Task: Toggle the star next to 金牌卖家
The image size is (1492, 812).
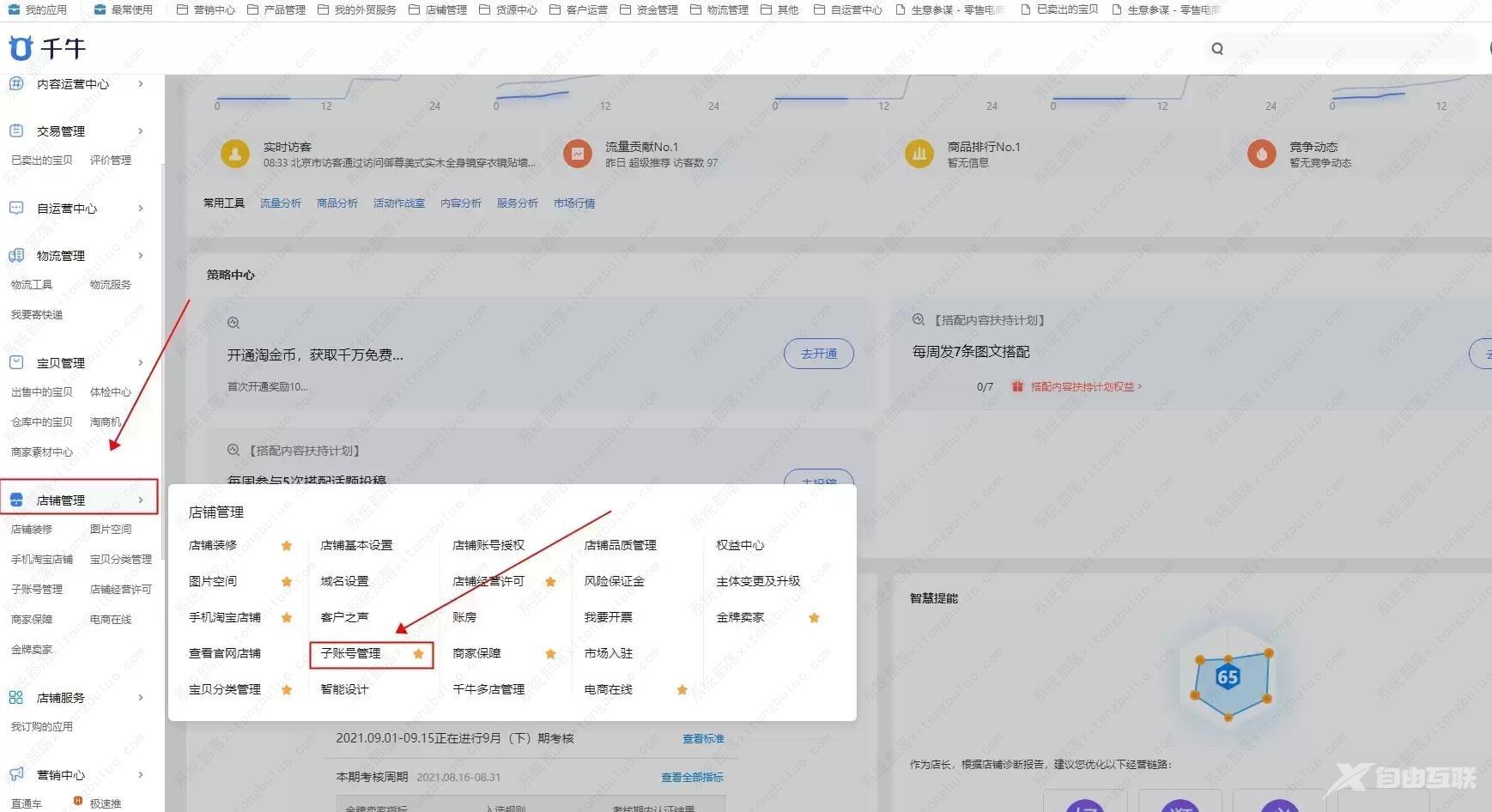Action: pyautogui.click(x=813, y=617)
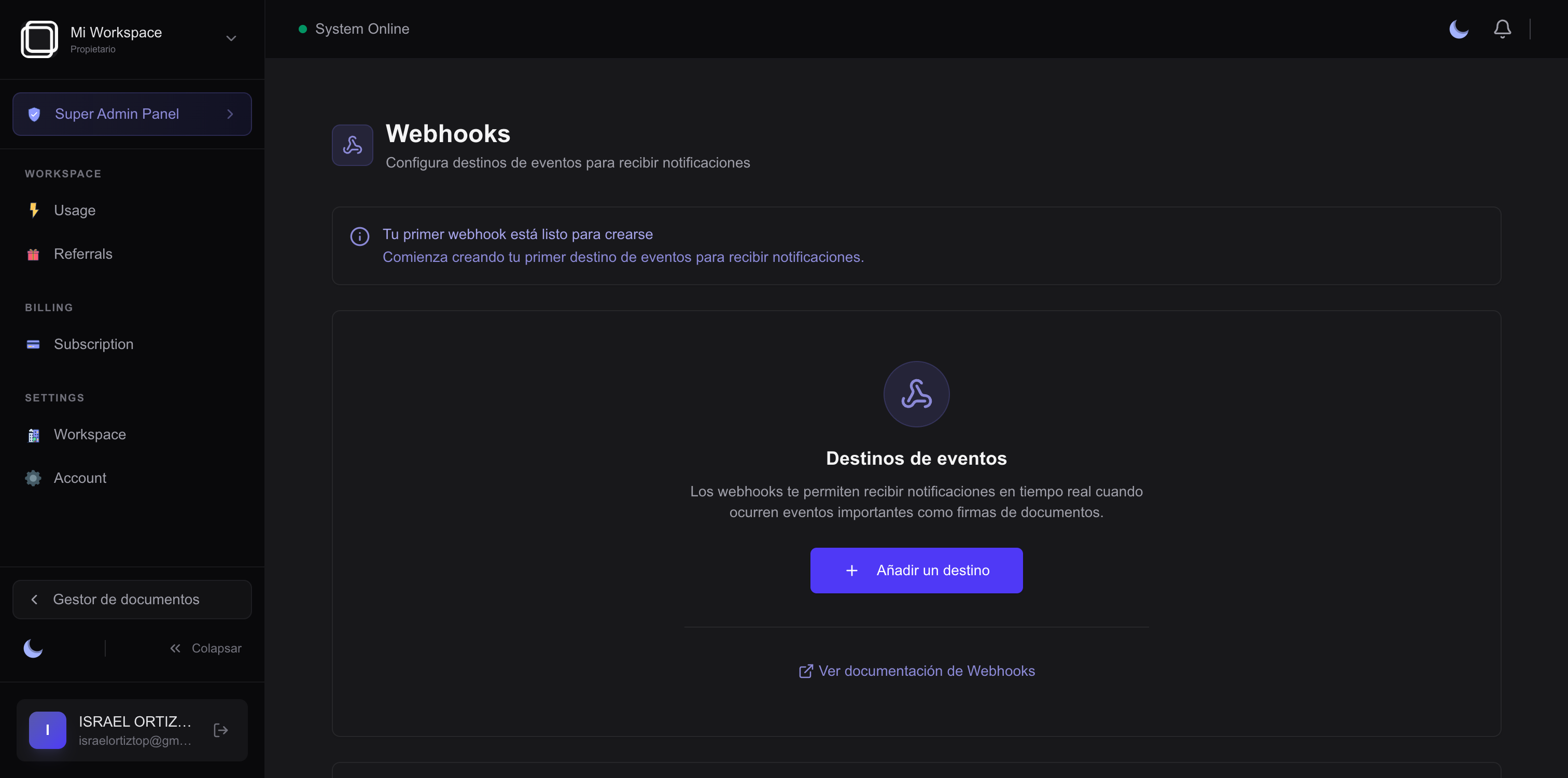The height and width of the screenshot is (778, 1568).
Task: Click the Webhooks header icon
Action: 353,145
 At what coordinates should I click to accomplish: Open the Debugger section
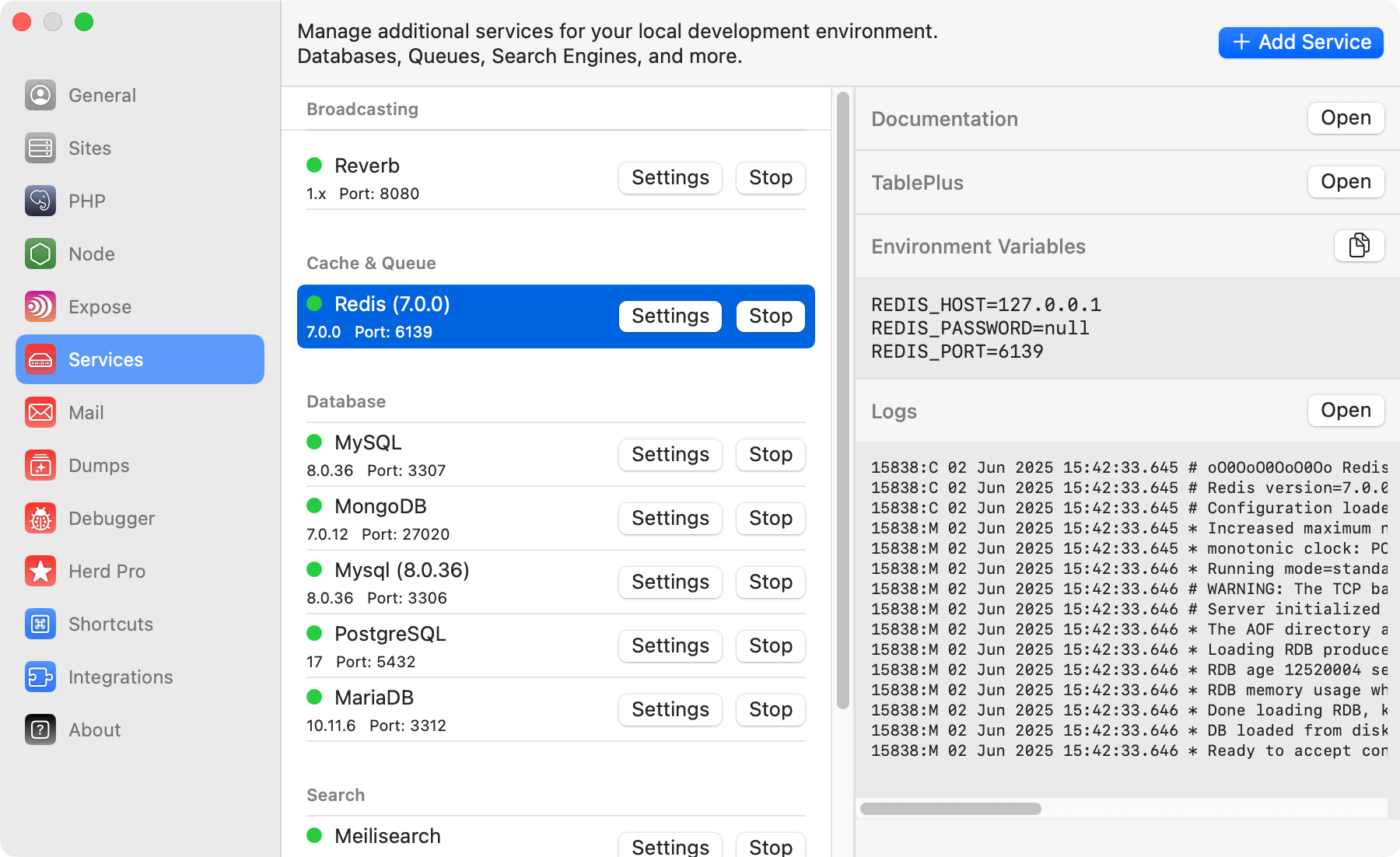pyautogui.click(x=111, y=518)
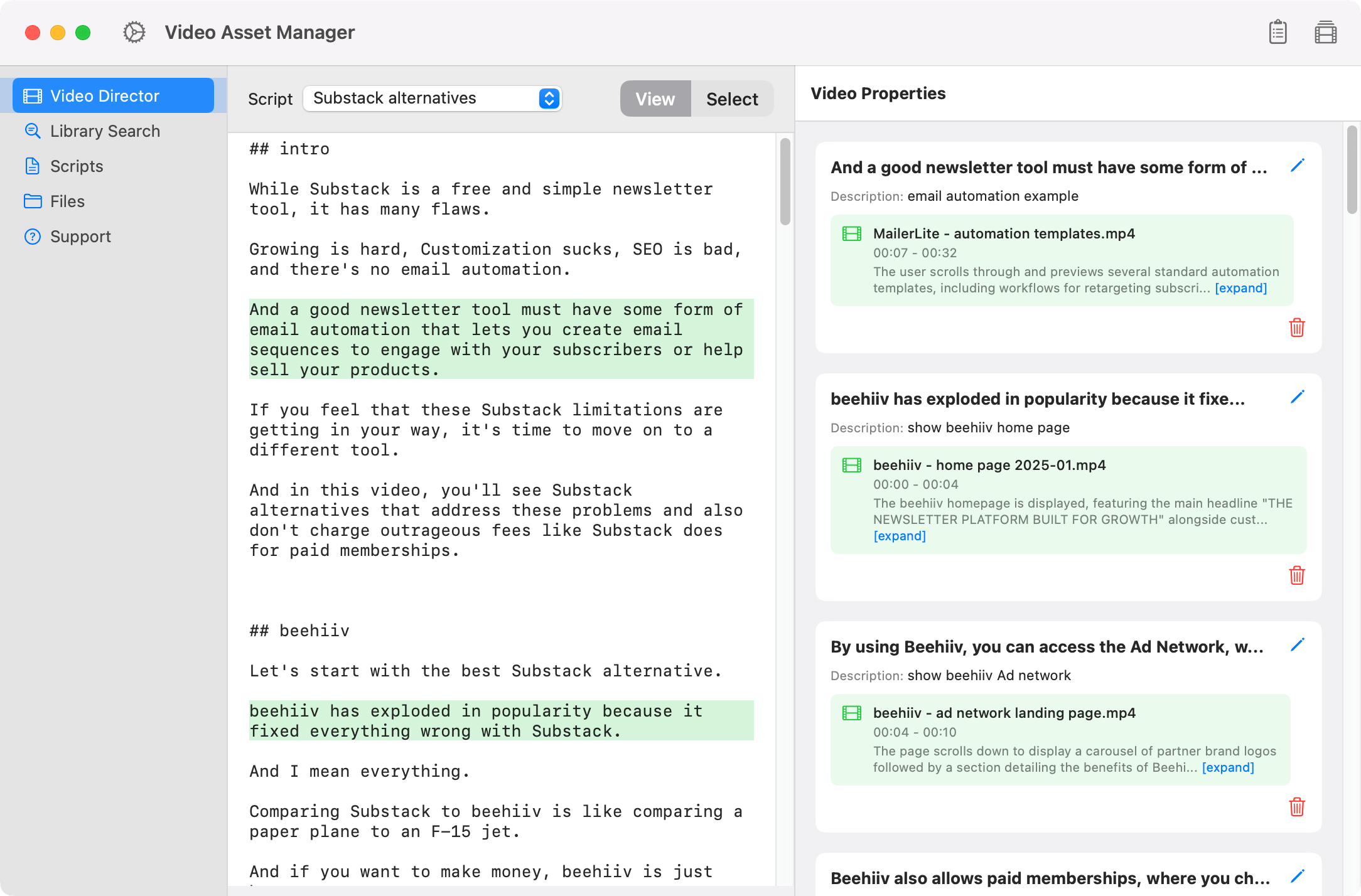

────

- WORK INSTRUCTION
Write the lines out again exactly, beginning at the one containing "The image size is (1492, 812)." and ending with the last line of the entries, but without any pictures.

- SOLUTION
The image size is (1492, 812).
Action: pyautogui.click(x=813, y=617)
The height and width of the screenshot is (778, 1568).
Task: Click the Webhooks header icon
Action: 353,145
 At what coordinates should I click to accomplish: Open the Debugger section
pyautogui.click(x=111, y=518)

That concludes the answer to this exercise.